Relationships are hard work. That’s what they tells us, whoever they are. (Someday I’d like to meet this person, named “they”.) After all, you have to find the right person, and then make things work. It’s all quite forced, wouldn’t you say?
When you do experience love, many call it puppy love or young love, as if that carefree happiness and innocence are markers of a new and yet-to-be-tarnished love that will someday be replaced with maturity and hardship. Goodbye playfulness and passion.
If fine wine gets better with age, why not love?
One of the things I hear some young couples say is, “We’re really solid, because we’ve been through a lot together.” It’s as if the test of a good relationship is how much torture and turmoil your relationship can weather and still remain standing. It’s as if to say it’s not real love unless you’ve braved rough patches and storms, because real love is recognized as love that perseveres.
What else might you consider to be the criteria for a solid foundation?

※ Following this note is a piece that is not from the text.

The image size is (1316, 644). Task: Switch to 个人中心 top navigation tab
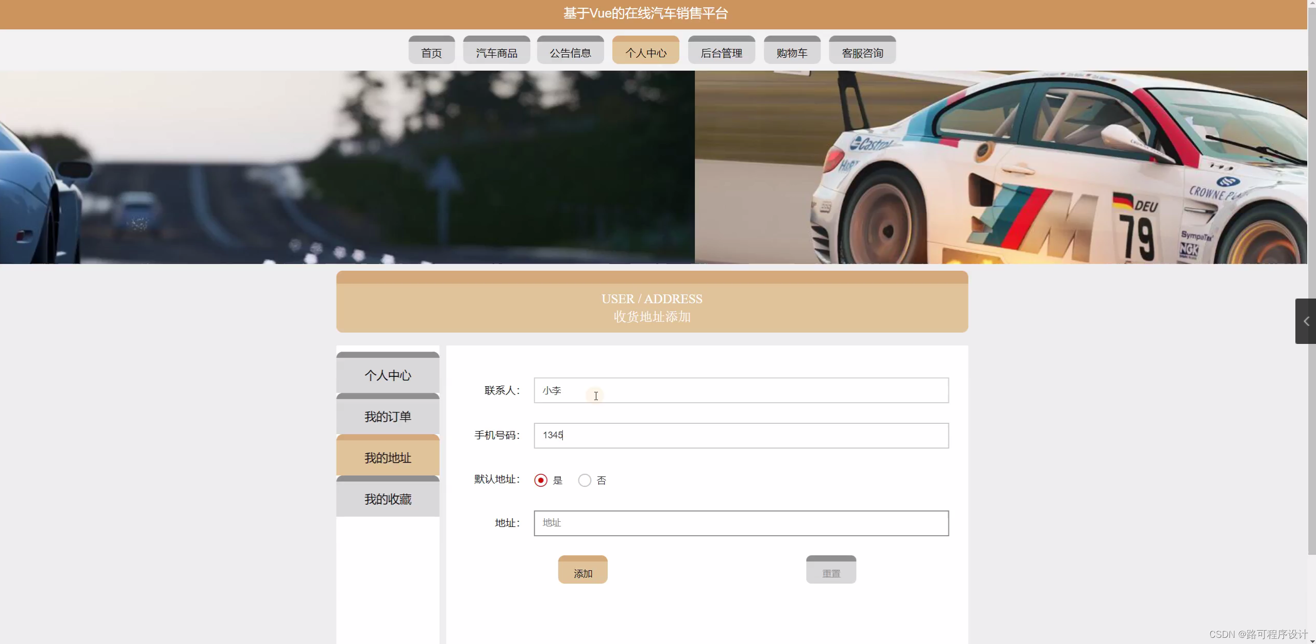pos(645,52)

Its not that troublesome things don’t happen, in fact, they happen quite frequently, which is why the collective “they” warn you at the first signs of joy that there will likely be rough roads ahead. It’s done with loving intention. After all, who wants to be ambushed by love?

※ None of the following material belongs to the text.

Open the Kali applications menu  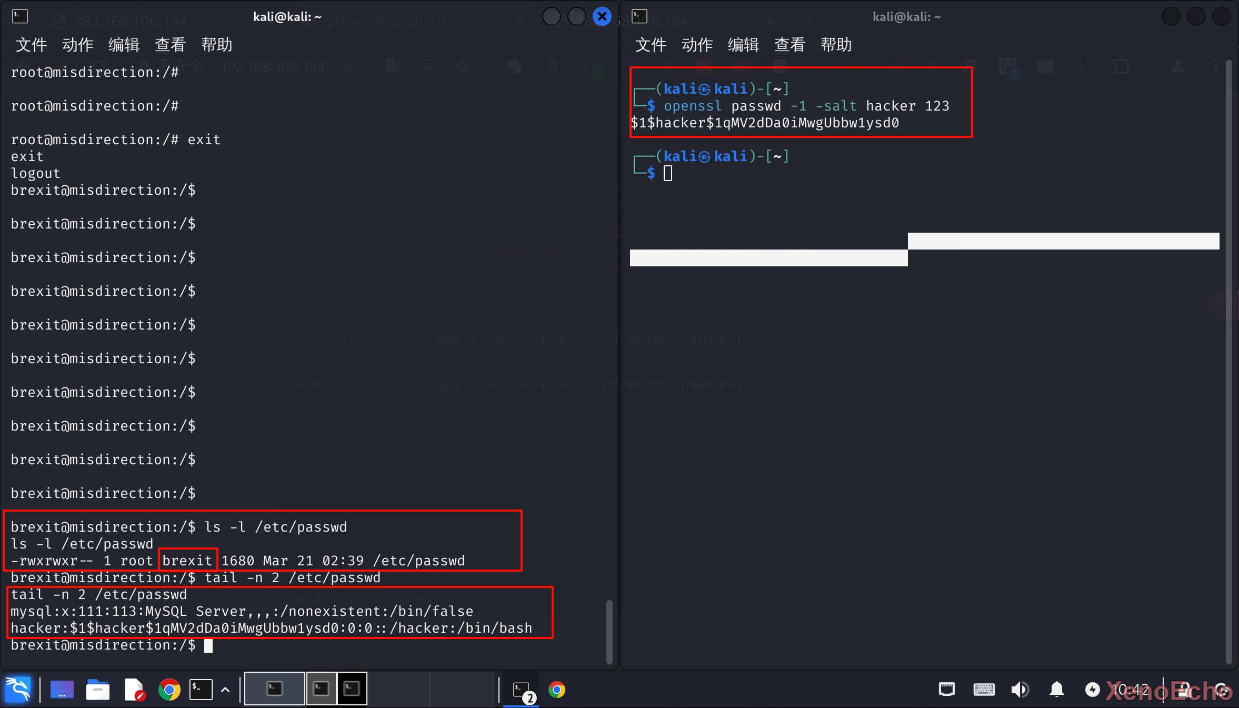[x=18, y=689]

But it doesn’t mean you need to have these experiences to prove you’ve got what it takes.
Sadly, this presumption does a disservice to every new experience of love. It passes the pain down the line, or across the way, brandishing the beauty of soulful connection with the baggage of every mistake that ever was. It becomes the story, the rock, on which many relationships are founded.
A re-frame on love: Love is not hard, it’s actually easy. The belief that it’s anything other than easy is simply that…a belief about the world, made true by the experiences that reinforce it.

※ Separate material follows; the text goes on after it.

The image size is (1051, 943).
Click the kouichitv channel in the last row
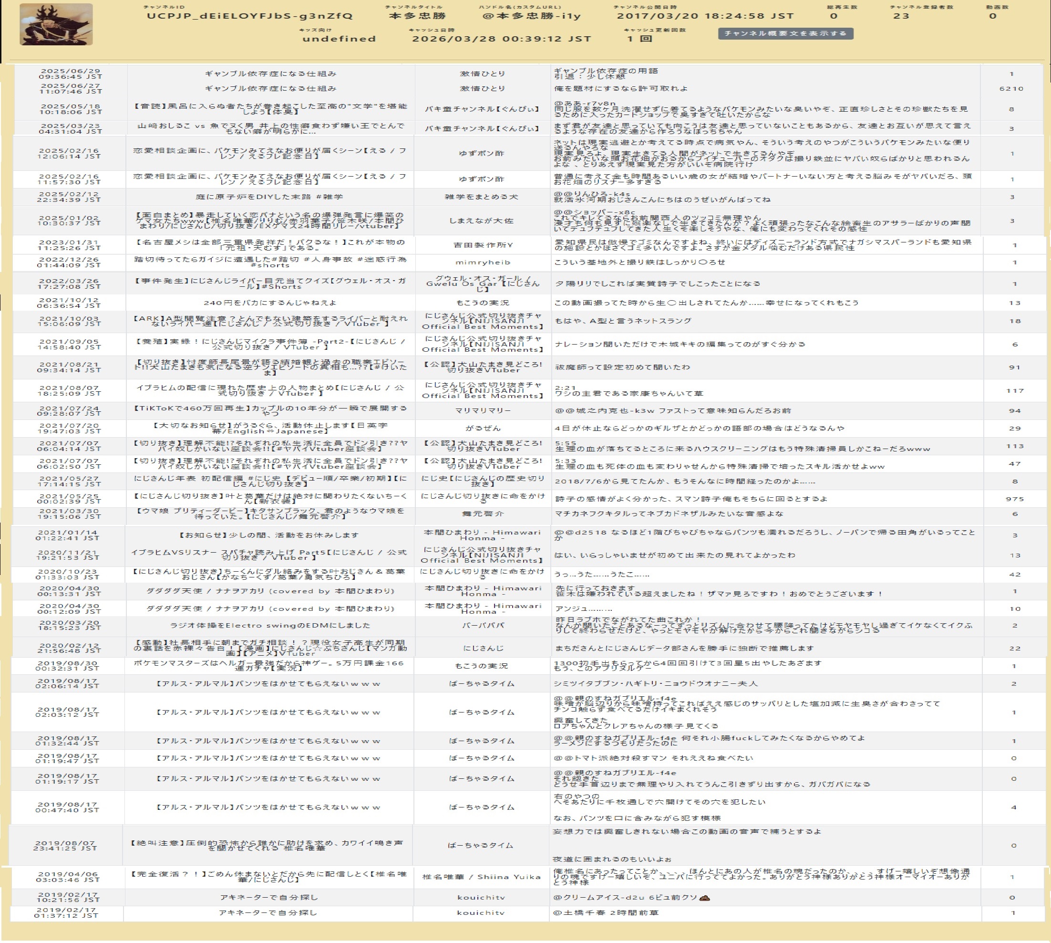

What if you decided instead, to subscribe to the belief that love is the feeling you get when you live without limits and love without boundaries? Or that it’s free and unencumbered, expansive and inclusive?
It’s all the stories that we assign to love that make it hard.
So, what if love could be easy?
Here are 3 ways to let love be easy:
Pay attention to what’s working
What you put your attention on, grows. This is not to say ignore things that are problematic, or sweep them under the rug. That’s conflict avoidance and that’s a whole other topic. By noticing what’s easy, light and fun, you cultivate more of that good stuff. You and your partner learn to celebrate what’s working and relate through love as a preferred way of connecting, rather than using conflict as a way to say or confirm that your love is real.–Look for examples of “easy-breezy love”
We pattern our experiences after the models we see around us. Chances are, if love through hardship or hard work is what you have been conditioned to believe is healthy, you have surrounded yourself with a lot of examples of this type of love to look up to. And it’s a self-fulfilling prophecy. While it may have made you feel like you were doing everything right to struggle just like your friends or family, it doesn’t break the pattern. Start looking for examples of couples who are experiencing love without struggle, negativity or conflict, and instead have more depth, connection, and mindful moments between them. You’ll notice that when you start looking for different examples, they begin to appear where you never noticed them before.
Get your partner on-board
Relationships are not a responsibility of one. Let your partner know what you are doing, ask them to do the same. Having a conversation about what an easy relationship means for each of you allows for ease in accomplishing it together. Discuss openly what you’d like to hold as valuable in the foundation of your relationship. Share what you think makes love easy. It takes the guess-work out of interpreting what you and your partner each need in order to feel in the flow of life.